A もっとも混乱を招いているのが強風による全面通行止めだ。橋の強度を維持するうえで重要な橋桁の外枠部分に損傷を受けているため、道路を管理している県としても大事をとった措置なのだろう。一方で、通行止めによって島を出入りするすべての人人に影響が及ぶ。風については自然のことなので、いつ通行止めになりいつ解除になるのか、だれにも予測がつかない。通行止めになるたびに橋の両側で勤め人や学生、物流関係の運搬車両が立ち往生を強いられている。通行止めがなくても朝と夕方は毎日大渋滞だ。

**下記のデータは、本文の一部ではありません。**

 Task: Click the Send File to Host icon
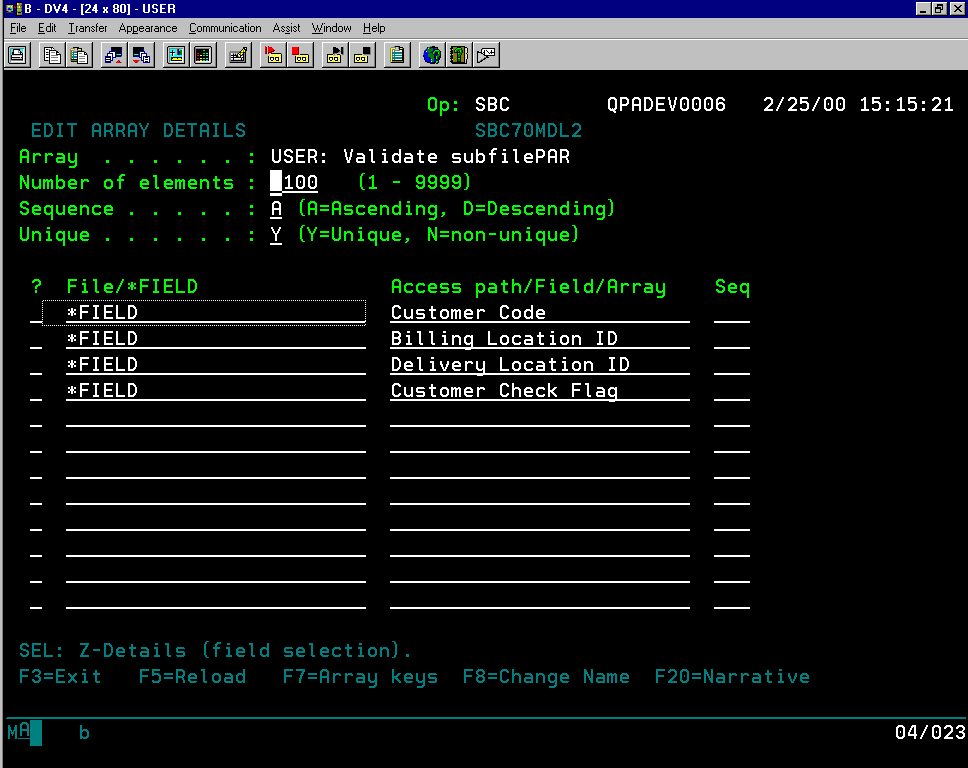point(114,55)
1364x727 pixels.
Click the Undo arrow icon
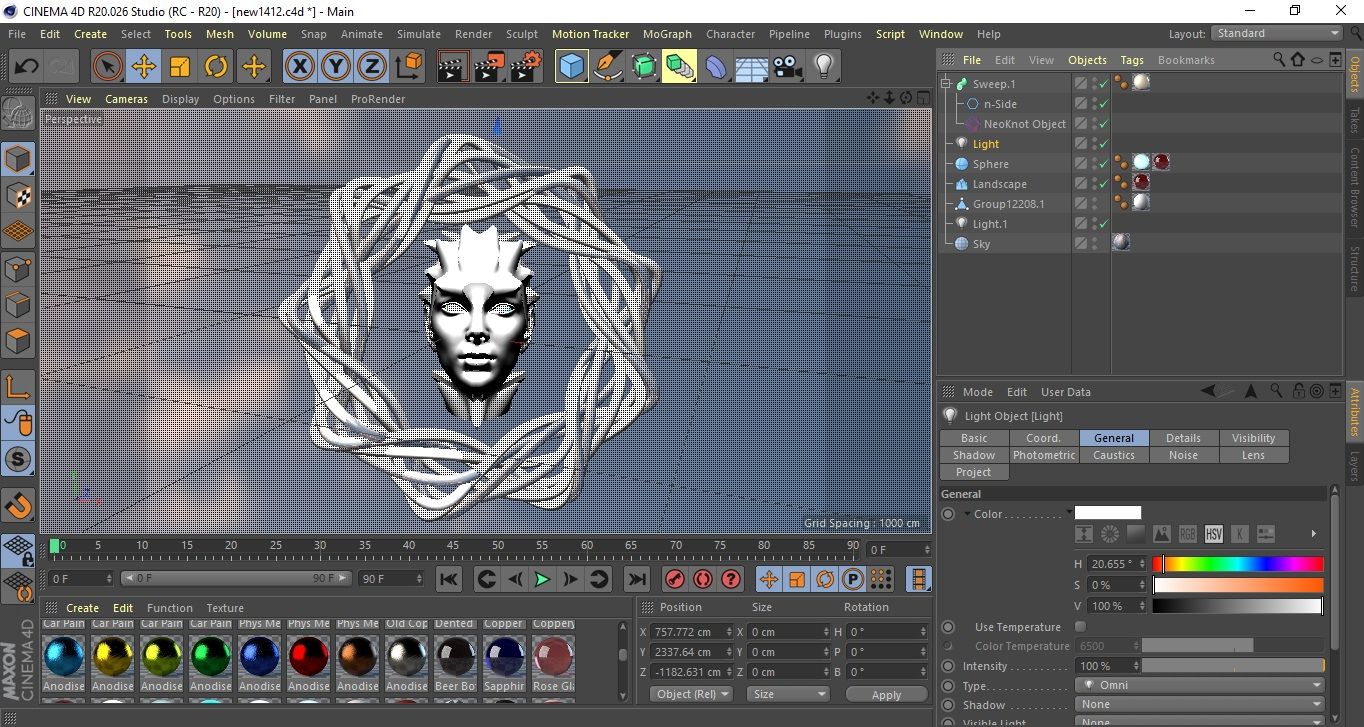point(27,67)
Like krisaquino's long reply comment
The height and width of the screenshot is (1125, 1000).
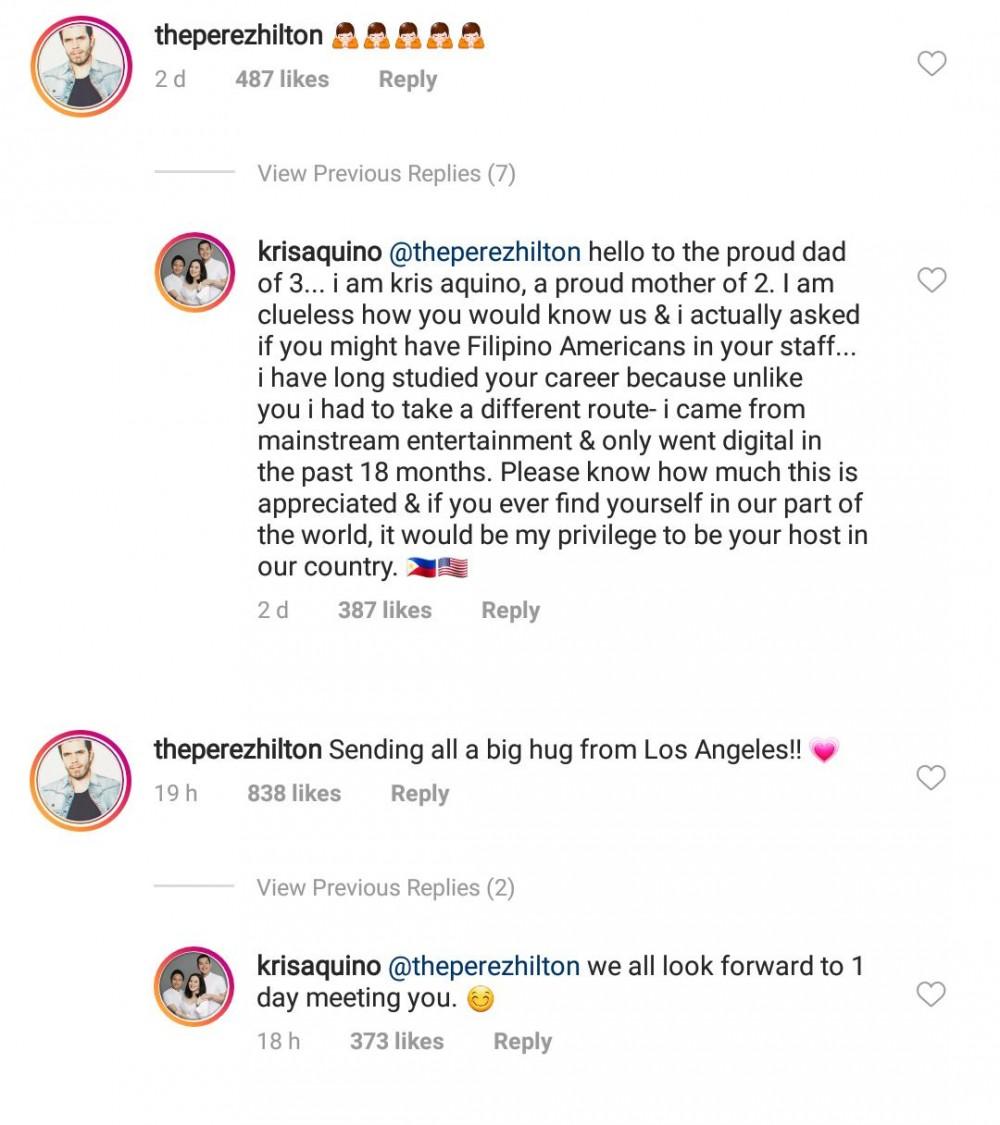click(x=931, y=281)
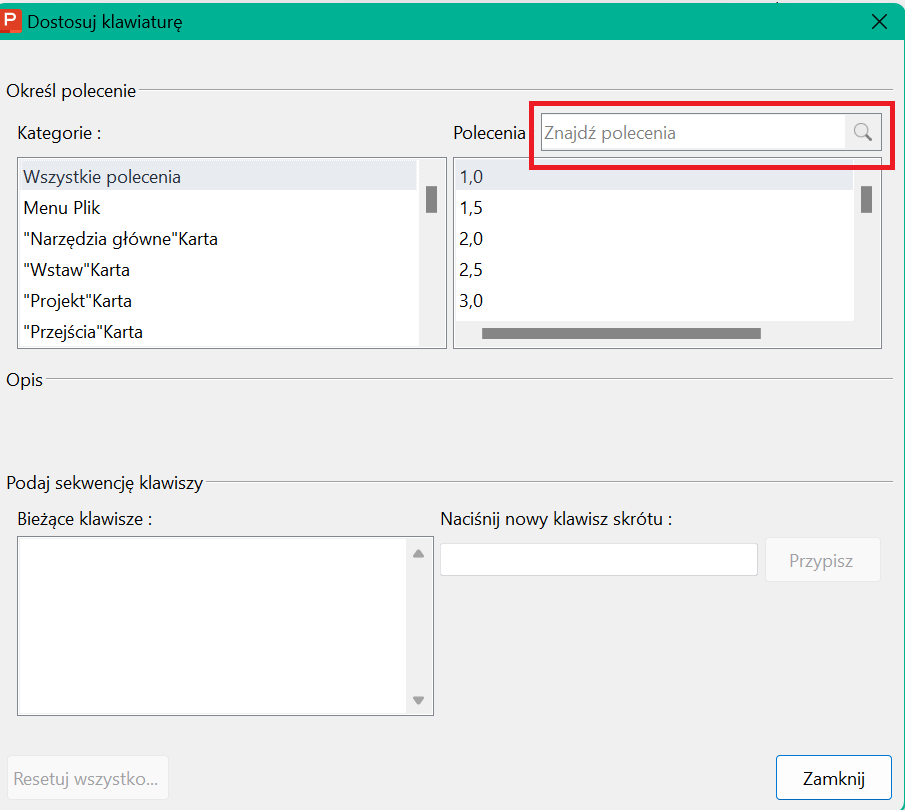
Task: Focus the Znajdź polecenia search field
Action: click(693, 133)
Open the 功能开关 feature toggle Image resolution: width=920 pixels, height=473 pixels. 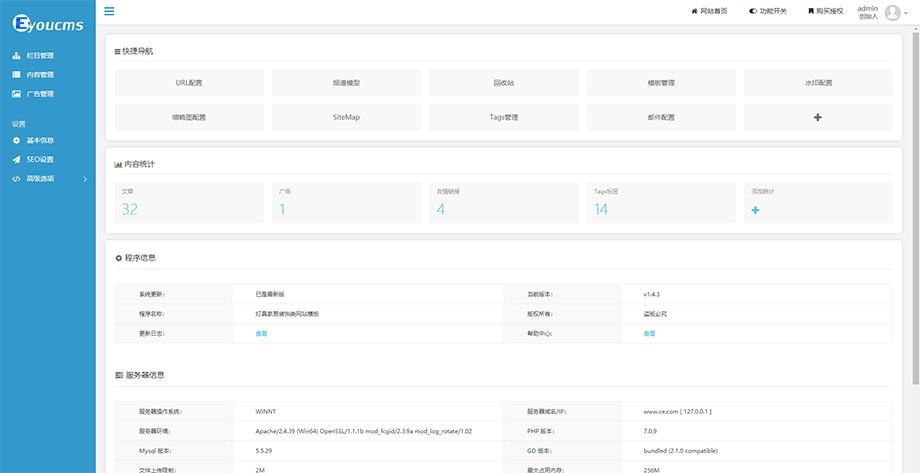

C 強風による通行止めは突然やってくる。事故後から強風による通行止めが9回あり、そのほかにも工事準備のための通行止めもあった。最長で約18時間も封鎖された日もあった。物流を担うトラックなどはすべて総重量2㌧を超えるため夜間に橋を渡るのだが、それらの多くが巻き込まれた。スーパーへの物資運搬が滞り、島外で朝方に仕入れた鮮魚は使い物にならなくなった。島外から通勤する教師たちは、みな柳井港からの渡船の利用をよぎなくされた。みなが常に通行止めのことを心配している。ボランティアに行くといっても、その日に帰れなくなることを覚悟しないといけない。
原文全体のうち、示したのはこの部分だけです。